[START EXERCISE INPUTS]
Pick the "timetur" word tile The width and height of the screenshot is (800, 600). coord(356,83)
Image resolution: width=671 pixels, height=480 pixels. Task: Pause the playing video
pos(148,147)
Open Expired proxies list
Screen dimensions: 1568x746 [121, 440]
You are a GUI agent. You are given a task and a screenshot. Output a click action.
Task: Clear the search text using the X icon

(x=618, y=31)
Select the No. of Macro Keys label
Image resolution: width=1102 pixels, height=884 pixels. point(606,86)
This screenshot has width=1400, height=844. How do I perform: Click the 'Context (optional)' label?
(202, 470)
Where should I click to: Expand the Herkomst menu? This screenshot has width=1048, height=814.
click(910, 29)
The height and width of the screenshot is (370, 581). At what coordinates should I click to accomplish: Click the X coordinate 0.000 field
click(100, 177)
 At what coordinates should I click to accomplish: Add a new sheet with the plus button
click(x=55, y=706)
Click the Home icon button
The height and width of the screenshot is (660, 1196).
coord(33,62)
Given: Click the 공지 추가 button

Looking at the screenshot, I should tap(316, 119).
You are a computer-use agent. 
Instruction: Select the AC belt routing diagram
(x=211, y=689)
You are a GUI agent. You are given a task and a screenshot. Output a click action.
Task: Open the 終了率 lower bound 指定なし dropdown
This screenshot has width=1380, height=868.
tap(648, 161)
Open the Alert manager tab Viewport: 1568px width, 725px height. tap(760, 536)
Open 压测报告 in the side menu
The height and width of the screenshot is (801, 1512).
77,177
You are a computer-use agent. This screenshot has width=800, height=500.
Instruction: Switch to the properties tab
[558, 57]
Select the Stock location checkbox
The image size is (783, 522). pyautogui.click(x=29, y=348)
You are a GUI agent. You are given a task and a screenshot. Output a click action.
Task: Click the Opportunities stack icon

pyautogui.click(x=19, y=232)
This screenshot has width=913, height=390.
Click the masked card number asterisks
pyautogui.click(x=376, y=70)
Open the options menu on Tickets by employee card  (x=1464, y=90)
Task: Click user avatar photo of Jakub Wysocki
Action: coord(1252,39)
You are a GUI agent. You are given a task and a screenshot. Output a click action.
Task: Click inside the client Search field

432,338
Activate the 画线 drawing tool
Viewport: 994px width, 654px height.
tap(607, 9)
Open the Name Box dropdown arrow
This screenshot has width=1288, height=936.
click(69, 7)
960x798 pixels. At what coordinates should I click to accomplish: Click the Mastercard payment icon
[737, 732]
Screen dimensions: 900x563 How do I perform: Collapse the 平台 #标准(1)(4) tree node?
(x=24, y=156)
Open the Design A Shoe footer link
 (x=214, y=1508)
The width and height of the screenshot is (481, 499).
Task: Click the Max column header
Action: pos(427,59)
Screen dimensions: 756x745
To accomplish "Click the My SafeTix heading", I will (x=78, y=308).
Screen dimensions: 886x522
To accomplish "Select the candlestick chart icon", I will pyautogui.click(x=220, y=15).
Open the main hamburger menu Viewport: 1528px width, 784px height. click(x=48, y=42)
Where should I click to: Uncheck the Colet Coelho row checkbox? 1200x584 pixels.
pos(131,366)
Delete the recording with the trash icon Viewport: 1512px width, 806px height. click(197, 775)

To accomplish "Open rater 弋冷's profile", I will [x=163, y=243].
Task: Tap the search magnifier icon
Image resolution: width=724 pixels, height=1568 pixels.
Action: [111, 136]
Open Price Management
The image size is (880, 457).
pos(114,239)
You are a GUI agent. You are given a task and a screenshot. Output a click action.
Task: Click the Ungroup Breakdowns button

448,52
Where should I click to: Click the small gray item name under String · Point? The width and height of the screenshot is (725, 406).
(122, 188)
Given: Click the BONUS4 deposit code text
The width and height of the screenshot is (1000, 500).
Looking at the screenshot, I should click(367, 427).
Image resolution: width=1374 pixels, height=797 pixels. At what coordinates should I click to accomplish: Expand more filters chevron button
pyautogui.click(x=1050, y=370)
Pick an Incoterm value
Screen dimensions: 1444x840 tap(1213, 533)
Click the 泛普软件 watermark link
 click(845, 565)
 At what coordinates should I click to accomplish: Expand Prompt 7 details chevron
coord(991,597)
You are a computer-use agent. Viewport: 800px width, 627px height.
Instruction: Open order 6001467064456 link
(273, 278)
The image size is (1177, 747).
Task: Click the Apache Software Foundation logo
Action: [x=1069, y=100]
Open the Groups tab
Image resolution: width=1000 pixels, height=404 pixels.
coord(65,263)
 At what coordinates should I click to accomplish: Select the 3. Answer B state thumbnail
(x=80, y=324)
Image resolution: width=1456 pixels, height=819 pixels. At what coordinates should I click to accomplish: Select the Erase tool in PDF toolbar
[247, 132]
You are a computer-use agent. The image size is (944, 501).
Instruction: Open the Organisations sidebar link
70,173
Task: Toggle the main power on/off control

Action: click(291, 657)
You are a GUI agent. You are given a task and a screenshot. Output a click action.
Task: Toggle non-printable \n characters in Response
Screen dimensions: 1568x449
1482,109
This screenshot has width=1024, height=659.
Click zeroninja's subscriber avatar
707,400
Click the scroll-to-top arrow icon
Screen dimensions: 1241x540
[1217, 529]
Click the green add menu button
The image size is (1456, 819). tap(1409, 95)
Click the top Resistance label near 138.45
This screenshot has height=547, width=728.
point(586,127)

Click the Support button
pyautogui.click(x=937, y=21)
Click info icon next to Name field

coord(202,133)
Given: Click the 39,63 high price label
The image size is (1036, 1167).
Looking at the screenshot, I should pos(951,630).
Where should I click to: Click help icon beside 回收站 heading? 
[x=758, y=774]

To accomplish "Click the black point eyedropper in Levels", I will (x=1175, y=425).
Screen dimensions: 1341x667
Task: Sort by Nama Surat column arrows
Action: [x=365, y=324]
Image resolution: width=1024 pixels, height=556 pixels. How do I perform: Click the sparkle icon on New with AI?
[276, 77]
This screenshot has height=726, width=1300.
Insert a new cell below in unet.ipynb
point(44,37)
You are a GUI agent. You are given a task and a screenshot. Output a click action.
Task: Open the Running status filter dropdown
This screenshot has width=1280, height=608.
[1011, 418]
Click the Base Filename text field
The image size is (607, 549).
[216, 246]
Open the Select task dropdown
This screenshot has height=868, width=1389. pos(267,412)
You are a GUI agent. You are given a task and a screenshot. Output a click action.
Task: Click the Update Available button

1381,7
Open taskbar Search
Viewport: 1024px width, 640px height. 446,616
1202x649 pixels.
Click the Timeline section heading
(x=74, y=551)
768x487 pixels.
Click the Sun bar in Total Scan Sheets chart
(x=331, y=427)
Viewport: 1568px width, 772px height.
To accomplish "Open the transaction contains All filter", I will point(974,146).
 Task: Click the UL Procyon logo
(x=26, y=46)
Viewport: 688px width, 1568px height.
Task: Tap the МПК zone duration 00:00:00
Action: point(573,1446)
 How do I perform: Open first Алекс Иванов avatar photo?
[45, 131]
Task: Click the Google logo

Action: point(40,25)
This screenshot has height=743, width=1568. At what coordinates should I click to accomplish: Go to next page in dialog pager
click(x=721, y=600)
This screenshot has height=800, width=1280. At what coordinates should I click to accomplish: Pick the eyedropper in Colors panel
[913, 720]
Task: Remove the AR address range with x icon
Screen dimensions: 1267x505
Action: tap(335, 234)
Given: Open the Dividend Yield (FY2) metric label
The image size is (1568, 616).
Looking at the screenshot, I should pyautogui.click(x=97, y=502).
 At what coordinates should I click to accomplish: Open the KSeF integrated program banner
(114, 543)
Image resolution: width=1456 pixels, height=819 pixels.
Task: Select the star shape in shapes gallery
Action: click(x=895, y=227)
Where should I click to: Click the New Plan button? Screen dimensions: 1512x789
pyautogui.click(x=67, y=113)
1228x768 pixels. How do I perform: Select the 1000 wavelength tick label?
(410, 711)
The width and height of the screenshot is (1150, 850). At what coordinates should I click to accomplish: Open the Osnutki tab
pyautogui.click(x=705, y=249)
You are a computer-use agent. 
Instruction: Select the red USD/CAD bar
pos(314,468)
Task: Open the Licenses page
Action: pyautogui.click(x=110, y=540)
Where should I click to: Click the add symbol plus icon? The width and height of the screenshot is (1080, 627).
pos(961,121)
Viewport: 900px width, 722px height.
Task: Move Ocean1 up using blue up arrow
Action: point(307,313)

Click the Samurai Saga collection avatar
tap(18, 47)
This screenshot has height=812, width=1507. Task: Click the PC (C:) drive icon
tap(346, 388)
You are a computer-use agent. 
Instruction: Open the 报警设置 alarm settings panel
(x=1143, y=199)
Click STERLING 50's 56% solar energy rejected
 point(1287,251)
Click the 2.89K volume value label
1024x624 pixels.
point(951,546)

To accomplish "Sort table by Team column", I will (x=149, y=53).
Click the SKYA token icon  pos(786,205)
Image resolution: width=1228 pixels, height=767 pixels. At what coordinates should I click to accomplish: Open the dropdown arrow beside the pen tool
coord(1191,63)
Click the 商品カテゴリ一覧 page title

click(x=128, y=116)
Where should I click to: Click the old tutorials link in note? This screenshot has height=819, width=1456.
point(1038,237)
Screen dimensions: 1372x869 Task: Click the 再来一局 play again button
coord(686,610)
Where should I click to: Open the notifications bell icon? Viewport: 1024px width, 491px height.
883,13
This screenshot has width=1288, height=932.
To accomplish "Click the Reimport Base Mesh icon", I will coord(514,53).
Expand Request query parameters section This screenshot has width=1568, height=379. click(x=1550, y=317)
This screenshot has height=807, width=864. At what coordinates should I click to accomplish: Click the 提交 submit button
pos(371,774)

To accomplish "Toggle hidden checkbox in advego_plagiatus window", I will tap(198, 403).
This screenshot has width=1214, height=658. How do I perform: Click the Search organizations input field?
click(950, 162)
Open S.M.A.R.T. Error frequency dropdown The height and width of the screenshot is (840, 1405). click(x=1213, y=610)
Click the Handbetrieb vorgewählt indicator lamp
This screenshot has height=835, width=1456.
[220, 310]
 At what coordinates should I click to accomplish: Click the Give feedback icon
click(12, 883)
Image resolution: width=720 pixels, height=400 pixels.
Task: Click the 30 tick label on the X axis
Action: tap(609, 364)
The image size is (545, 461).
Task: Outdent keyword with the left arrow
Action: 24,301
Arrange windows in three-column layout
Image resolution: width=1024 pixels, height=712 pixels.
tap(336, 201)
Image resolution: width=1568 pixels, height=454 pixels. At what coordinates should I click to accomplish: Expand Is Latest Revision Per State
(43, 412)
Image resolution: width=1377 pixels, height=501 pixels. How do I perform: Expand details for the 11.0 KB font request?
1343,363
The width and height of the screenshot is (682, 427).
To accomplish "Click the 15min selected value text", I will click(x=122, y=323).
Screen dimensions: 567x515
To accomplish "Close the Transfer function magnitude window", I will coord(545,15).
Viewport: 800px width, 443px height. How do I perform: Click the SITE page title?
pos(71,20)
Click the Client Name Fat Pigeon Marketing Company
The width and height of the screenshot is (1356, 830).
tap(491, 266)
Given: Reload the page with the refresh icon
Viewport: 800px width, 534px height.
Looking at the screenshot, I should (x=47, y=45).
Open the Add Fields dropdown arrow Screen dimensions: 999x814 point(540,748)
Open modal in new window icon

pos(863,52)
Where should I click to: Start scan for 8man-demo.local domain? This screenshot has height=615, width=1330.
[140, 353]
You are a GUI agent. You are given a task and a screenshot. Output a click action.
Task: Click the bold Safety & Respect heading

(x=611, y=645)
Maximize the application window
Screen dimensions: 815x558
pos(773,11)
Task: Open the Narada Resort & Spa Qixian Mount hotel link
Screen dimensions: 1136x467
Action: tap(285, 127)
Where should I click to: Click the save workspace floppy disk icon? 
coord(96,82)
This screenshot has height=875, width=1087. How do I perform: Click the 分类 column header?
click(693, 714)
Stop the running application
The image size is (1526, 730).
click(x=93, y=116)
[END EXERCISE INPUTS]
Convert the listing, from its first line up to and including the line with "tap(648, 161)", into a JSON list of strings with one string per line and blank lines omitted.

[
  "Pick the \"timetur\" word tile The width and height of the screenshot is (800, 600). coord(356,83)",
  "Image resolution: width=671 pixels, height=480 pixels. Task: Pause the playing video",
  "pos(148,147)",
  "Open Expired proxies list",
  "Screen dimensions: 1568x746 [121, 440]",
  "You are a GUI agent. You are given a task and a screenshot. Output a click action.",
  "Task: Clear the search text using the X icon",
  "(x=618, y=31)",
  "Select the No. of Macro Keys label",
  "Image resolution: width=1102 pixels, height=884 pixels. point(606,86)",
  "This screenshot has width=1400, height=844. How do I perform: Click the 'Context (optional)' label?",
  "(202, 470)",
  "Where should I click to: Expand the Herkomst menu? This screenshot has width=1048, height=814.",
  "click(910, 29)",
  "The height and width of the screenshot is (370, 581). At what coordinates should I click to accomplish: Click the X coordinate 0.000 field",
  "click(100, 177)",
  " At what coordinates should I click to accomplish: Add a new sheet with the plus button",
  "click(x=55, y=706)",
  "Click the Home icon button",
  "The height and width of the screenshot is (660, 1196).",
  "coord(33,62)",
  "Given: Click the 공지 추가 button",
  "Looking at the screenshot, I should tap(316, 119).",
  "You are a computer-use agent. ",
  "Instruction: Select the AC belt routing diagram",
  "(x=211, y=689)",
  "You are a GUI agent. You are given a task and a screenshot. Output a click action.",
  "Task: Open the 終了率 lower bound 指定なし dropdown",
  "This screenshot has width=1380, height=868.",
  "tap(648, 161)"
]